▸ **Task directions**: The entries are to be given again in full. Every word must match.
============
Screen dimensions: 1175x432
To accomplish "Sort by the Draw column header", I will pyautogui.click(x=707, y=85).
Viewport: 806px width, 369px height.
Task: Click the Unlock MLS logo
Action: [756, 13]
============
▸ **Solution to the exercise**:
Screen dimensions: 1175x432
To accomplish "Sort by the Draw column header", I will pyautogui.click(x=707, y=85).
Viewport: 806px width, 369px height.
Task: Click the Unlock MLS logo
Action: [756, 13]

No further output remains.